Originally posted by ZombieJesus
Not very impressive, just a combination of proven technologies, but nothing groundbreaking. For all the people saying "getting closer" no, its not.
It's based on the same gravity fighting technologies as an airplane and helicopter. When japan makes a sphere that has no rotary propeller and wings,
thats when we will be "closer".
You are correct, I'm an R/C nut and this is basically the same as this R/C craft:
Or this one:
These are VTOL (vertical take off and landing) craft that can also fly horizontally. The Japanese version just has a round cage built around it. Yes
the Japanese version has stabilization features too, but the same 3 axis gyros are finding their way into hobby-grade R/C craft as well.

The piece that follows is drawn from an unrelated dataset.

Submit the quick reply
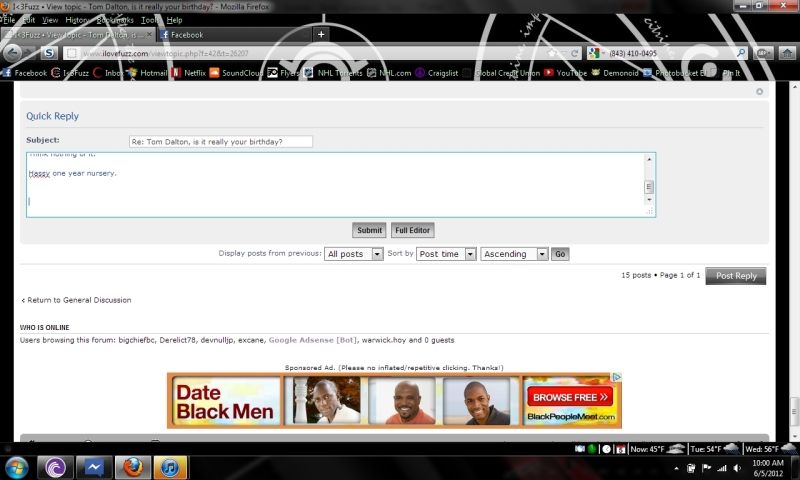 point(369,230)
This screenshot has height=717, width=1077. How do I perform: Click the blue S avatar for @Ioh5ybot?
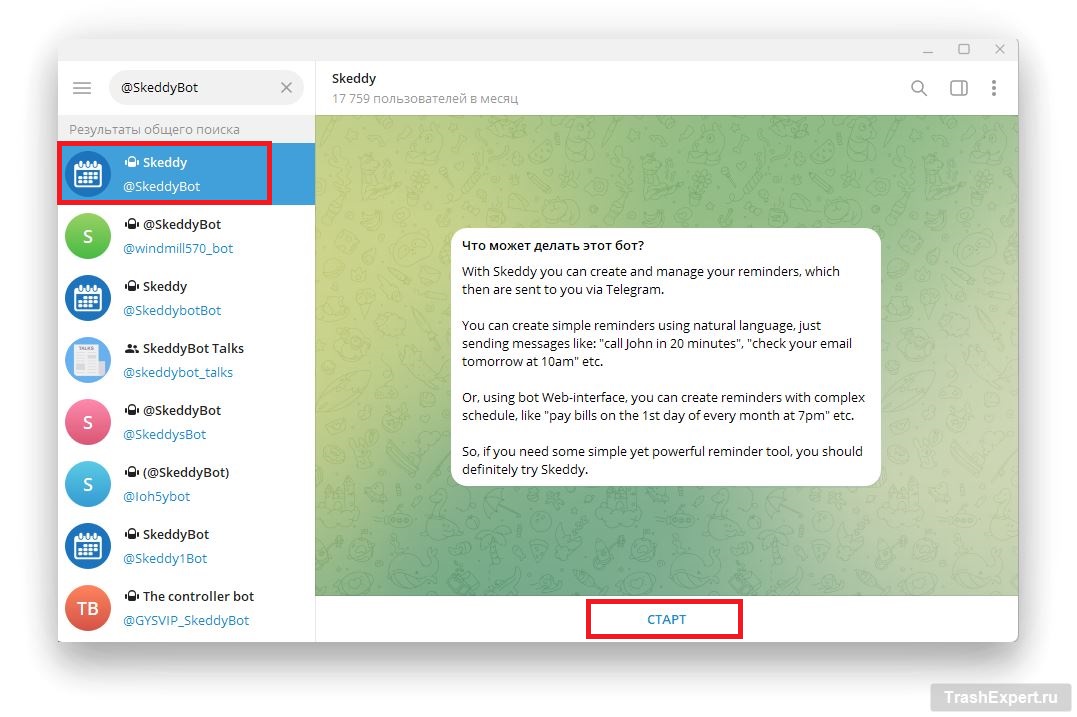coord(88,484)
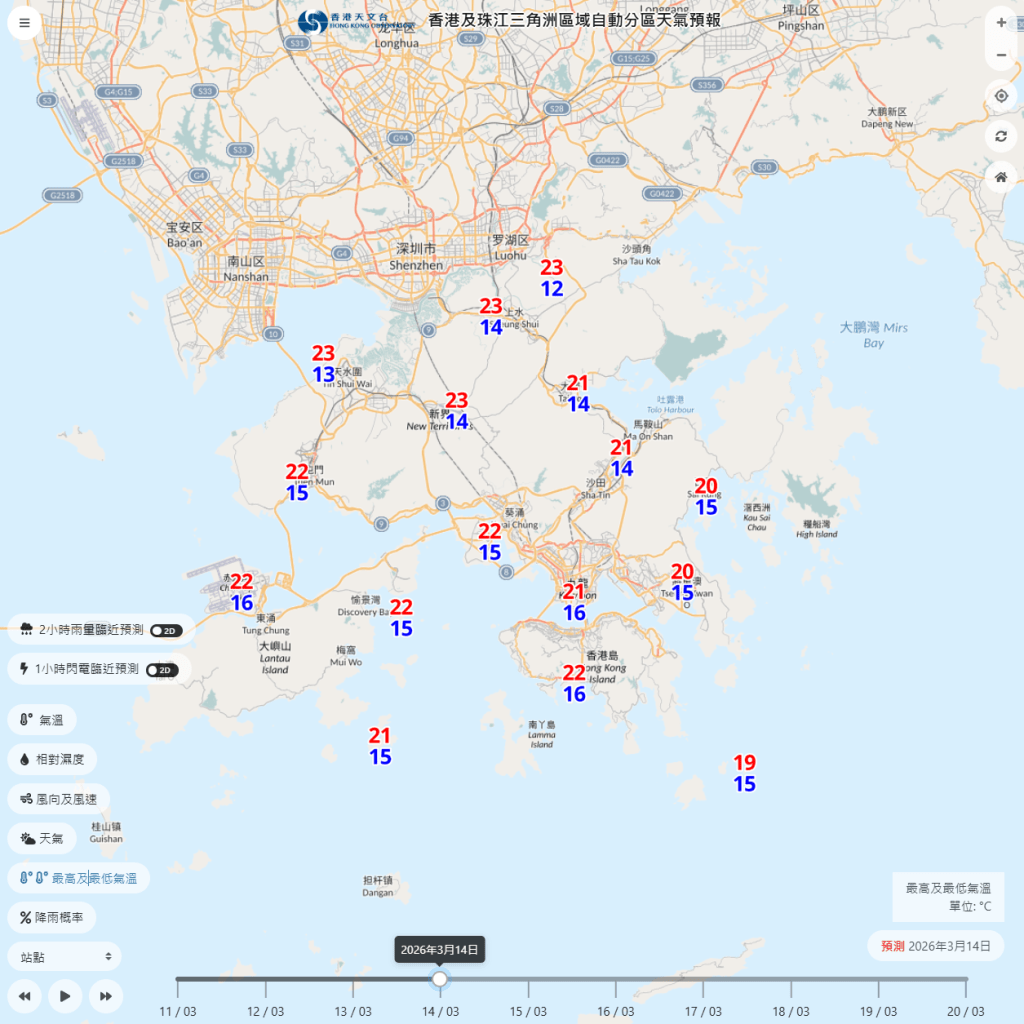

EDIT TO ADD: Watch this You Tube video for information from Horizon Hobby about new 3 axis gyro technology that they're adding to all their micro R/C
I have a tiny collective pitch heli of theirs that uses this technology and it is astonishing at how stable it is even in high winds. It barely weighs
an ounce but can fly in over 20 mph wind. They're going to start putting it on micro planes too. I don't think most people realize how far hobby-grade
R/C has progressed in the last 5 years, we already have micro planes and helis that are scarcely an ounce that can carry on-board video cameras and
fly in high wind. I can't imagine what the military has.